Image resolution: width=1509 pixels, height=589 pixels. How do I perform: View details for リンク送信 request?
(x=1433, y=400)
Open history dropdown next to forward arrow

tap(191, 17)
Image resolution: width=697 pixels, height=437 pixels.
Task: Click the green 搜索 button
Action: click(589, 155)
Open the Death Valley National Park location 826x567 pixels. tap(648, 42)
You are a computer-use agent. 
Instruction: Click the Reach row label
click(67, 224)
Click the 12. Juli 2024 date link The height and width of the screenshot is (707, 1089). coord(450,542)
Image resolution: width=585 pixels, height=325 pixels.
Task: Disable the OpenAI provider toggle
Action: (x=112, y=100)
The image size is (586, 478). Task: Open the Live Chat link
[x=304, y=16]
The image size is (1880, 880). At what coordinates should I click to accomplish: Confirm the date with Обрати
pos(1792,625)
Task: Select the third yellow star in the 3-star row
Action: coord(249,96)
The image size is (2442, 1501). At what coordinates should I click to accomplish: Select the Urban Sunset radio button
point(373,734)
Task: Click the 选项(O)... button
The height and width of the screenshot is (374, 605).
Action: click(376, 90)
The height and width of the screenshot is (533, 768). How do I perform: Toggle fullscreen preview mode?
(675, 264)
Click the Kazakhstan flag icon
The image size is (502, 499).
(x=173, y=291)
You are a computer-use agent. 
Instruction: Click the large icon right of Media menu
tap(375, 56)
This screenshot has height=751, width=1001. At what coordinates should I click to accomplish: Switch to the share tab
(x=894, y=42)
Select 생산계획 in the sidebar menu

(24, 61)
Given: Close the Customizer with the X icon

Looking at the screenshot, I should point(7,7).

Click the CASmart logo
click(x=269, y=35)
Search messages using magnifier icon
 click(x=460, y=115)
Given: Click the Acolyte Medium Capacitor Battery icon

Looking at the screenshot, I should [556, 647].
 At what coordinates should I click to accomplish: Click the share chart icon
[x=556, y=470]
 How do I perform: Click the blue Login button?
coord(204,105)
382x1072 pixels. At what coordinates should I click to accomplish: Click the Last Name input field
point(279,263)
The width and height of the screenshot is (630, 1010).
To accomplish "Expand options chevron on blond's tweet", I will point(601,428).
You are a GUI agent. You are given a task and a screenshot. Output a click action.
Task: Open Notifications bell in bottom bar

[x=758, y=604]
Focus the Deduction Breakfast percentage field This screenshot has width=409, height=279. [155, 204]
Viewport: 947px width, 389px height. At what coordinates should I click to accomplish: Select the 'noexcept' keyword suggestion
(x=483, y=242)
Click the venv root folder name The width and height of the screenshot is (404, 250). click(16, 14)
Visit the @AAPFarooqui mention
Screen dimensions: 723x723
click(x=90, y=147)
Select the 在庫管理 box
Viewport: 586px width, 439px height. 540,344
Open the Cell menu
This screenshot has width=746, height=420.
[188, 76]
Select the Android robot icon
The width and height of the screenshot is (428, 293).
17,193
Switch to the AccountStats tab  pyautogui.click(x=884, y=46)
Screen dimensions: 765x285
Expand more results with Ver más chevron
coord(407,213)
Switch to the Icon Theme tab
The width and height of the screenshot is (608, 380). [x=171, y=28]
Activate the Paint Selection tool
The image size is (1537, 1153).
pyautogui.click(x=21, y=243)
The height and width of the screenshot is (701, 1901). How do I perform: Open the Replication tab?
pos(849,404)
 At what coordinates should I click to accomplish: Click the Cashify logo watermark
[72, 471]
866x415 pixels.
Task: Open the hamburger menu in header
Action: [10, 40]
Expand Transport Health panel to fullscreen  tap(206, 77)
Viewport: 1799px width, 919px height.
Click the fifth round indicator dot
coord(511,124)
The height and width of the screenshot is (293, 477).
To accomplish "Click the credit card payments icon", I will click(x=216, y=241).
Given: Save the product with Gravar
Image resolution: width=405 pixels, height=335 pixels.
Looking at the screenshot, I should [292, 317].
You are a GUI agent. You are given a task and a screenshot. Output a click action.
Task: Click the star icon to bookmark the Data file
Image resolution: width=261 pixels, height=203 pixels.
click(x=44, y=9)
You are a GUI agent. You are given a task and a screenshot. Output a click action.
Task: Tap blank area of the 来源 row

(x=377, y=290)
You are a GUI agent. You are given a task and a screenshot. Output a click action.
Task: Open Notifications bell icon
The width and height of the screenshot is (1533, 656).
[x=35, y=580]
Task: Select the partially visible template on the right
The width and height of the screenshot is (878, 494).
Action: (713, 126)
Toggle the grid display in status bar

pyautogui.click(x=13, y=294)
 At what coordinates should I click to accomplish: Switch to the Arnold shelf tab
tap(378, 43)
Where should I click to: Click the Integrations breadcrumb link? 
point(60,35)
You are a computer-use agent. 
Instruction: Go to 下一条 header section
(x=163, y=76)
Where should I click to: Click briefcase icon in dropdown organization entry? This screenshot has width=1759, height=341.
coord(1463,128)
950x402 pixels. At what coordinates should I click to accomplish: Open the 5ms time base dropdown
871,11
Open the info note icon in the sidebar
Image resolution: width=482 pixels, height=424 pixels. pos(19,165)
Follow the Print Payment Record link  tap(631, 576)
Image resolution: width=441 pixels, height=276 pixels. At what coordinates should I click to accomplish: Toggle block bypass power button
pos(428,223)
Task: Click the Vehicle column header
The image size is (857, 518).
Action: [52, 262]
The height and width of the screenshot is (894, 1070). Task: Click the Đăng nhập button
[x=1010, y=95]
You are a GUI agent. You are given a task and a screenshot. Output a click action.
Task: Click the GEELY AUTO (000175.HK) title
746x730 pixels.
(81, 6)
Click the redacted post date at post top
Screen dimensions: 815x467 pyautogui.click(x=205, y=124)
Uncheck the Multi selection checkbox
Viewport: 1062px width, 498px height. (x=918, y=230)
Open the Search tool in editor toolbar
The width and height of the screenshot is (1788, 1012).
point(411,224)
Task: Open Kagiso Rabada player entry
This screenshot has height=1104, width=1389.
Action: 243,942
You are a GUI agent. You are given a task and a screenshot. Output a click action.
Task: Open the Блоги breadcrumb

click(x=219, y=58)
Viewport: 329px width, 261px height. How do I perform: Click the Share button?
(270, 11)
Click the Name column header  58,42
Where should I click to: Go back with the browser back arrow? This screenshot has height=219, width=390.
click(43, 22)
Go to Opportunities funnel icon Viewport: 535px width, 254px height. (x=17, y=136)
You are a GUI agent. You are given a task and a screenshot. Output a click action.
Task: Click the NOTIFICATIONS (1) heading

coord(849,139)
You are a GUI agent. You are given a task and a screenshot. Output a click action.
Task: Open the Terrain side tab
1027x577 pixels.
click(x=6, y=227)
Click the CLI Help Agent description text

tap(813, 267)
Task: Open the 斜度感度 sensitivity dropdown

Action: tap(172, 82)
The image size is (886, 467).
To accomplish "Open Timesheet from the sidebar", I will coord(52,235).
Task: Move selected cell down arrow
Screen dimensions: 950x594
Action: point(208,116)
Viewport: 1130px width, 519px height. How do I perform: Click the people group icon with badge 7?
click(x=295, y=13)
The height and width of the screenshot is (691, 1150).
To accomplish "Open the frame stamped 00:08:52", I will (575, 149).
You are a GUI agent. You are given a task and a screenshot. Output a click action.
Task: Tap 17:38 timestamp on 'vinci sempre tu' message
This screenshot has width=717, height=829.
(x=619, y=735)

━━━━━━━━━━━━━━━━

Task details: Rewrite the material from the start through the line with "Action: click(589, 155)", substituting "Show details" for "View details" and leaving everything else unchanged.

Finished task:
Image resolution: width=1509 pixels, height=589 pixels. How do I perform: Show details for リンク送信 request?
(x=1433, y=400)
Open history dropdown next to forward arrow

tap(191, 17)
Image resolution: width=697 pixels, height=437 pixels.
Task: Click the green 搜索 button
Action: click(589, 155)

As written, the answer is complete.